She’s just following in the family footsteps, though.
Cole was looking through the course catalog, undecided about a program of study but knowing she wanted to go back to school. Suddenly, the motorsports section caught her attention.
“My pawpaw used to race, my dad used to race,” she said: Why shouldn’t she try the field?
Her father is Billy Joe Cole and her grandfather is Thomas Cole, both of Rangeley. They used to race at the track at Oak Level.
Racing is not only about driving, she said.
“There’s just so much to do in this field. I just really want to be part of the pit crew, part of the team, travel, be on the inside and see how it really is,” she explained.
Having an education in racing would prepare her for a career, not just a job, Cole said. She expects to be finished with her studies in May.
However, it took some time for her to warm up to the idea of being in a male-dominated field.
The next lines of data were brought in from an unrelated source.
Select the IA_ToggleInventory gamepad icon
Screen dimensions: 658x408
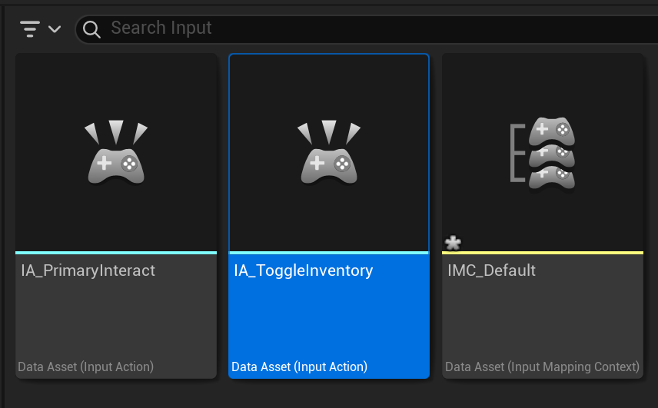click(329, 153)
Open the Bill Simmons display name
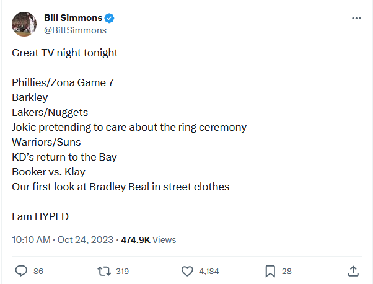Viewport: 373px width, 284px height. click(x=73, y=18)
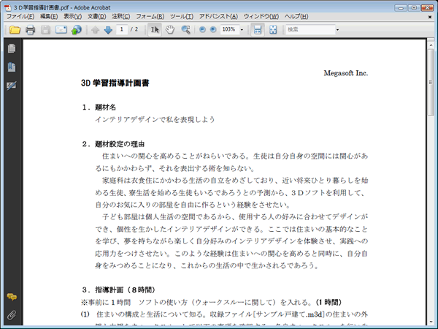Go to the next page with the down arrow

click(108, 30)
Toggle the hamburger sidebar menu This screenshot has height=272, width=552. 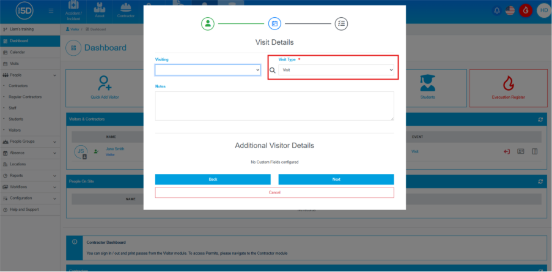coord(50,11)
“When I came in I was very scared because there’s not a lot of women” in racing, she said.
Plus, having a driver dad and grandpa didn’t necessarily guarantee her knowledge.
“A lot of these guys (in class) grew up in the garage. I didn’t,” she said.
Neither her gender nor her newness to racing proved to be an obstacle, she found.
“It’s amazing to me. The guys ... don’t pick on me, they don’t laugh at me. They’re just like, ‘you’re one of the guys now,’” she said.
The instructors “Denver (Smith), Talmadge (Thomas) and Lu (Larosa) have been so good teaching me and making sure I understand” that she has felt right at home in the school garage, she said. Her fellow students also help each other a great deal, she added.
What has been particularly interesting to her has been to see the difference in working on street cars and race cars. She said that while they work on race cars, the instructors explain how the work would be done differently on a street car. The fabrication (how a car is built) is much more similar between the two, she said; it’s with the engine that it differs greatly.
She said that she has enjoyed all aspects of her classes. “The more I learn, the more fascinated I am about doing it.”
Cole encouraged, “More chicks need to come over here. They would like it, they really would. Yeah, you do get greasy, you do get dirty — but it’s worth it.”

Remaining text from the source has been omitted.